EXERCICE 1: D'après la notice sur la théologie au XIIe siècle, quel historien compte ce livre parmi les meilleurs livres d'histoire des idées ?
EXERCICE 2: Poursuivez la notice sur la théologie au XIIe siècle après sa dernière phrase.

La théologie au 12° siècle, CHENU Marie-Dominique
(1895-1990) Paris : Vrin 2006 - 407 page.
Ce livre classique de MD Chenu, expose un
renouveau de la pensée chrétienne, qui s’enracine dans les ouvertures et dans
les conflits d’une société européenne en pleine mutation. Il
s’agit d’un livre “d’histoire des idées” et, au dire de Jacques Le Goff, un des
meilleurs. C’est un moment capital de l’histoire de la théologie chrétienne
occidentale, au coeur de la “Renaissance
“ du XIIème siècle. Chenu
explore ici la naissance, de la théologie latine proprement dite. Phase
décisive par la mise en place de catégories fondamentales qui baliseront la
pensée européenne pour des siècles : l’autonomie et l’accessibilité de la
nature, la possibilité de tout juger à partir des exigences de la raison, y
compris les contenus religieux, Le “propre de l’homme”, le ”pourquoi” de son
existence, le rôle de l’histoire. Le passage de la littérature, avec ses
grammaires, à la philosophie, avec ses questions.

DONNÉES:

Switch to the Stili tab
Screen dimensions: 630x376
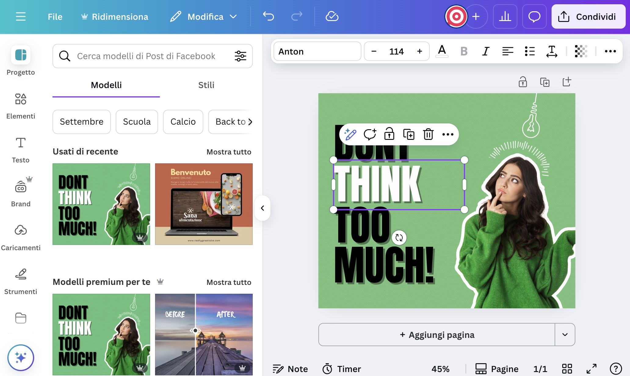[x=206, y=85]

CORRIGÉ DE L'EXERCICE 1: Jacques Le Goff.

CORRIGÉ DE L'EXERCICE 2:
La
nouveauté est de méthode : elle a créé
une discipline nouvelle et même une nouvelle rationalité. Anselme de
Cantorbéry, moine normand du Bec Hellouin, primat d’Angleterre après la
conquête de Guillaume, ne craint pas
d’étendre l’autorité du raisonnement à la critique de la Bible elle-même,.
C’est un moment unique dans l’histoire humaine et, partout ailleurs, les
religieux ont su s’en défendre, comme en Islam, contre Averroès, ou dans le
judaïsme contre MaÏmonide, tous deux cantonnés “à la marge”. La “pénétration”
de la rationalité - essentiellement grecque
- au cœur d’un système religieux est restée unique. L’étude historique
des évolutions de longue durée manifeste l’importance de ce cas de figure
exceptionnel : Cf Marcel Gauchet ( “Le désenchantement du monde”, etc...).
Le livre de Chenu est divisé en deux
parties “Première scolastique” et “Réveil évangélique et science
théologique”. Dans un cadre nouveau
:ordres mendiants, redécouverte de l’Orient, naissance des Universités. Des domaines nouveaux se
délimitent : nature et raison, humanisme, histoire, la langue ,en route vers la philosophie. Ce
blog en présentera quelques uns.
Qui était
Marie-Dominique Chenu ?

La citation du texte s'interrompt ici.